* _EXERCISE_
Format the stretch from the line containing "You are a computer-use" through the end of the entries as a numbered list, leaving out blank lines. Omit the pictures from your answer.

* _LISTING_
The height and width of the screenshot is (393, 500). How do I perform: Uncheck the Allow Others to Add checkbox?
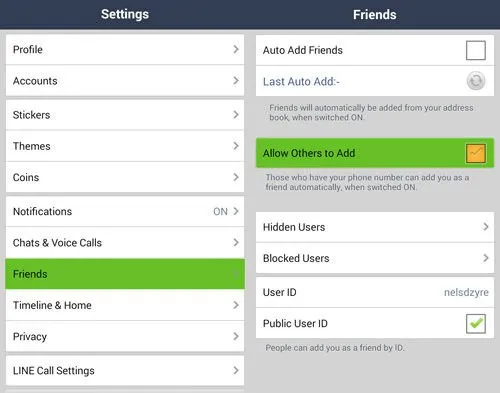(x=476, y=153)
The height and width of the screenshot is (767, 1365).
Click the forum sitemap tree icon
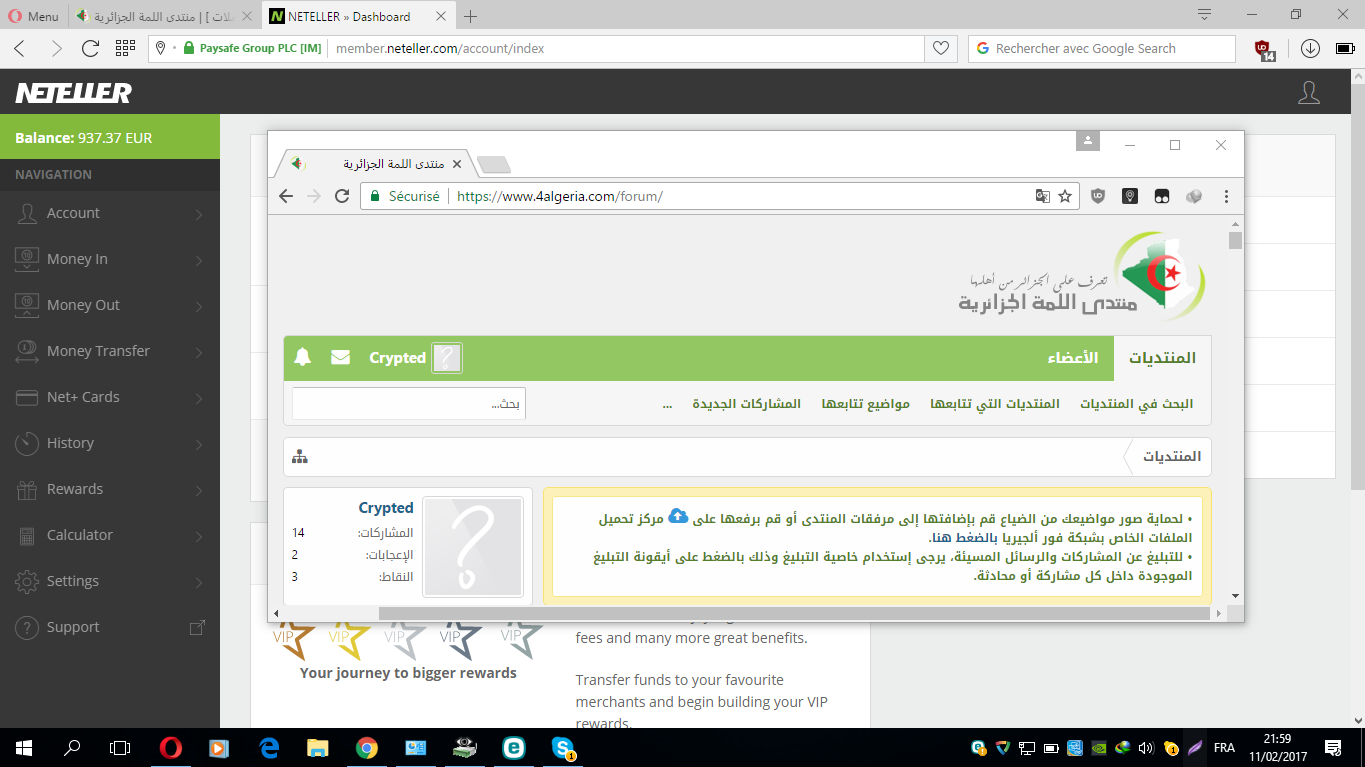(300, 457)
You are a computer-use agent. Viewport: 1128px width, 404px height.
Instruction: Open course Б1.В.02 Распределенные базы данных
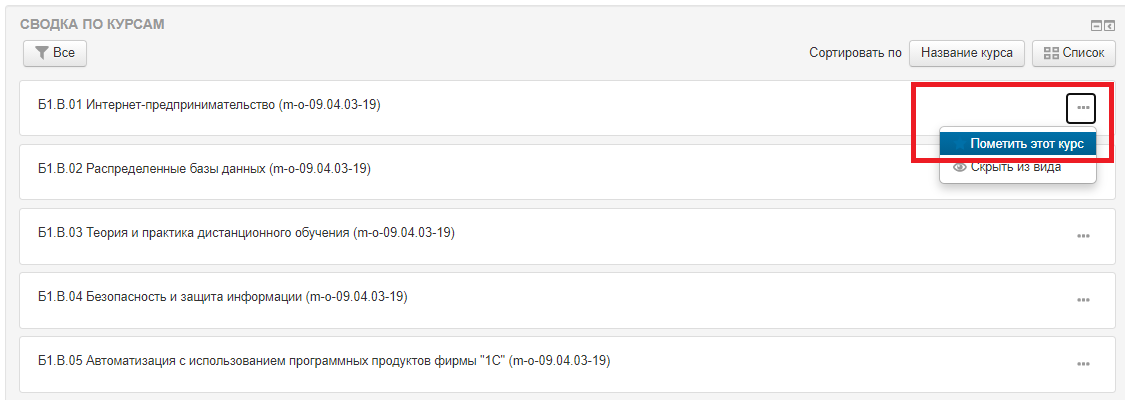tap(204, 168)
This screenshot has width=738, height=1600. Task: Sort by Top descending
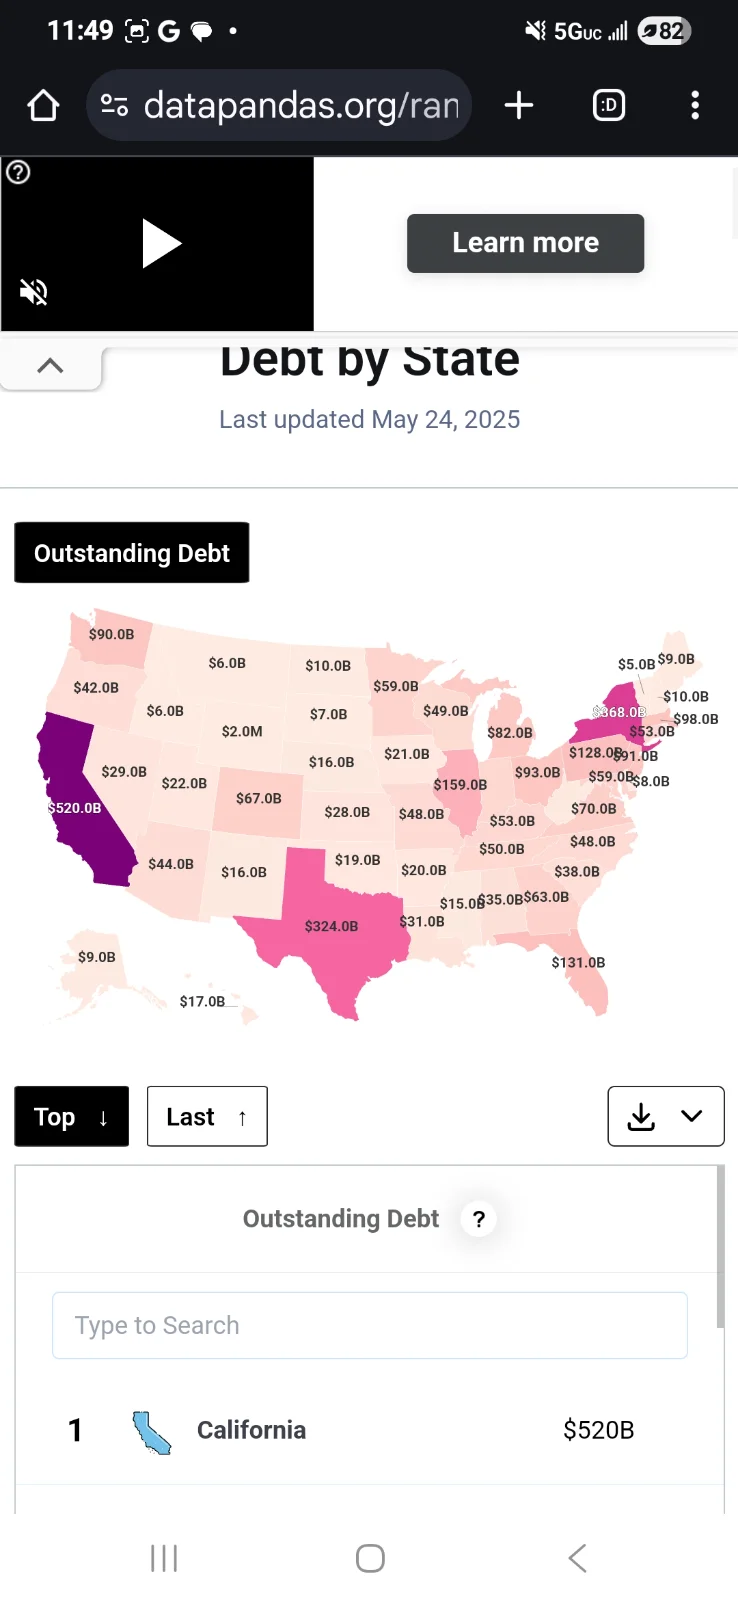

* _WORKED SOLUTION_
1. You are a computer-use agent. Viewport: 1128px width, 404px height.
2. Instruction: Open course Б1.В.02 Распределенные базы данных
3. tap(204, 168)
4. This screenshot has width=738, height=1600. Task: Sort by Top descending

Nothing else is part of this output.